[Records from a collection]

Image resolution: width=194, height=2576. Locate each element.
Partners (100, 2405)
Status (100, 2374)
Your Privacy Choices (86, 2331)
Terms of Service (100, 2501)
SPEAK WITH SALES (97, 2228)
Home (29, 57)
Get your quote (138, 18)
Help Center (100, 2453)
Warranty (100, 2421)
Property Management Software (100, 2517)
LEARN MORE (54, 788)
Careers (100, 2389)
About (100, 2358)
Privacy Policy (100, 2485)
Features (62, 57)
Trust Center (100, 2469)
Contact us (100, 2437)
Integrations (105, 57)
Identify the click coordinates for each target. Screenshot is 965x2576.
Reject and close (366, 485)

--

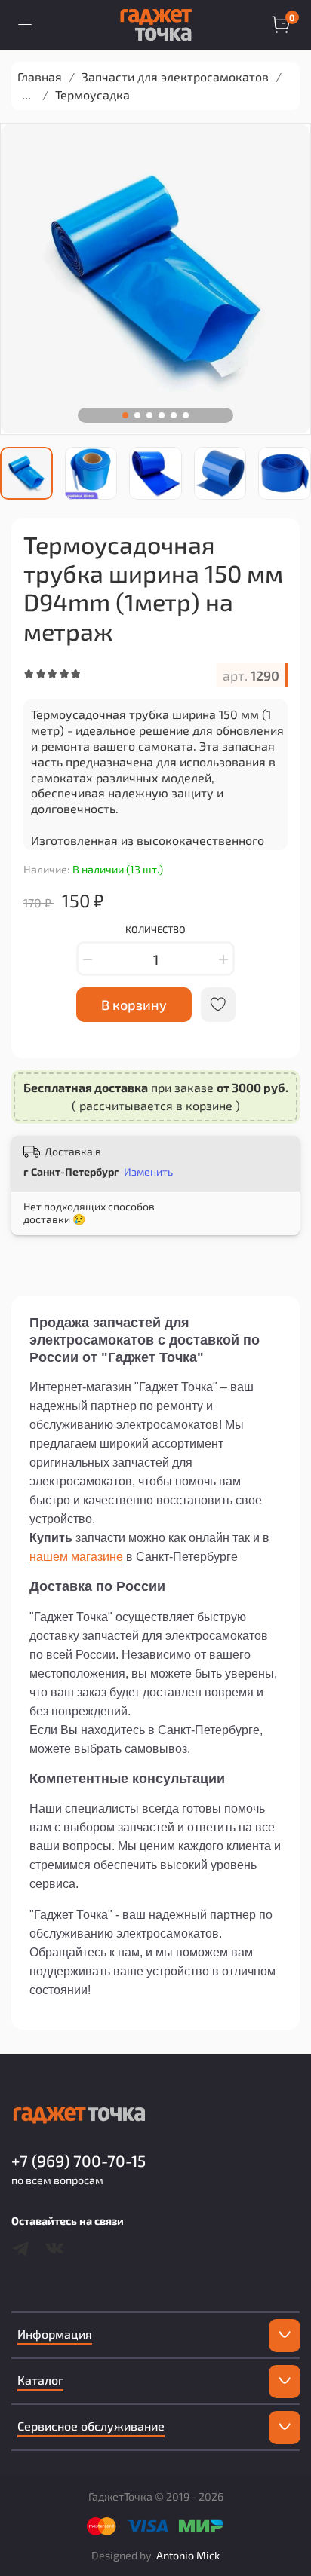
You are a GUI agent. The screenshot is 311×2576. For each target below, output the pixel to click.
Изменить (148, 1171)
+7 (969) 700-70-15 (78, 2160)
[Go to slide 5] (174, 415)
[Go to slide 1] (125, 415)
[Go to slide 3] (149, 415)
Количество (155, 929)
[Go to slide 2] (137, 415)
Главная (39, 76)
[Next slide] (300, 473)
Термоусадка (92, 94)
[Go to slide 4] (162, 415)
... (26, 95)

*Assigned task:* Copy out the lines above exactly, beginning at the one that contains "Contact us (100, 2437)" and ending at the one that contains "Reject and close (366, 485)".

*Answer below:*
Contact us (100, 2437)
Integrations (105, 57)
Identify the click coordinates for each target. Screenshot is 965x2576.
Reject and close (366, 485)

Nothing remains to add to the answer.